OK. Now it is time to stop blabbering and start dig into specifics. In the next post I will start with the colorization code for the NDjango template editor.

Injecting functionality into Visual Studio projects, or if neither of the two options are good, go for the third one

Tuesday, July 28th, 2009

For some time now I was dancing around a question: How do I inject additional functionality into a Visual Studio project.

One option would be to build a VSPackage which will be always loaded and will be watching every move you make and interfere when it thinks the time is right. Another option is to implement a custom project type so that these extra commands are only available for the projects of this type.

I was going back and forth between these 2 options. The first one seems to be too intrusive, the second one is too much work - even if you use project flavoring, you still need to create a flavor for every project you intend to support. It also makes it difficult to convert existing projects to bistro projects.

It looks like the right chice is neither and all this time it was right under my nose. The option I am going to go with is based on the VsProjectStartupServices interface. This interface allows to add to the project file a GUID of a global service to be started when the project is opened.

Here is how this approach works:

First, in your package definition you have to declare the service as a global service:

// This attribute registers a service used to
// bootstrap the package for converted projects
[ProvideService(typeof(SProjectManager))]

The next step is to actually instantiate and register the object implementing the service:

protected override void Initialize()
{
   base.Initialize();
   solutionEvents = new SolutionEventSinks();
   projectManager = new ProjectManager(this, solutionEvents);
   IServiceContainer container = this as IServiceContainer;
   container.AddService(typeof(SProjectManager), projectManager, true);
 
    ...
 
}

Do not miss the last parameter to the AddService method. Setting it to true promotes the service registration. In other words makes it global.

Based on this registartion a call to the Package.GetGlobalService(typeof(SProjectManager)) will always return an instance of the ProjectManager. It means that if the package is not active yet, Visual Studio will load the package first, giving it a chance to instantiate and Register the ProjectManager service. This is what will happen if any project with a reference to the ProjectManager service will be opened in Visual Studio.

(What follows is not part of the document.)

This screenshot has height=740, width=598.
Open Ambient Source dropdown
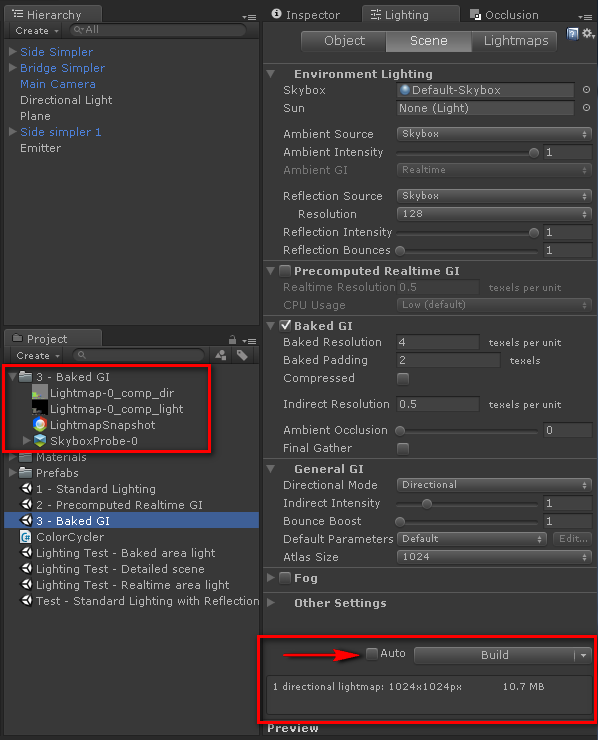(494, 134)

Now inserting such a reference into a project is pretty simple too. All what is necessary is a command executing the following:

internal void Convert()
{
   object startupService;
 
   ErrorHandler.ThrowOnFailure(
         hierarchy.GetProperty(
                VSConstants.VSITEMID_ROOT,
                (int)__VSHPROPID.VSHPROPID_StartupServices,
                out startupService));
 
   Guid guid = new Guid(Guids.guidProjectManager);
 
   ErrorHandler.ThrowOnFailure(
        ((IVsProjectStartupServices)startupService)
                .AddStartupService(ref guid));
}

Such command can be placed somewhere in the menu and configured in such a way that the command is visible even if the package is not loaded.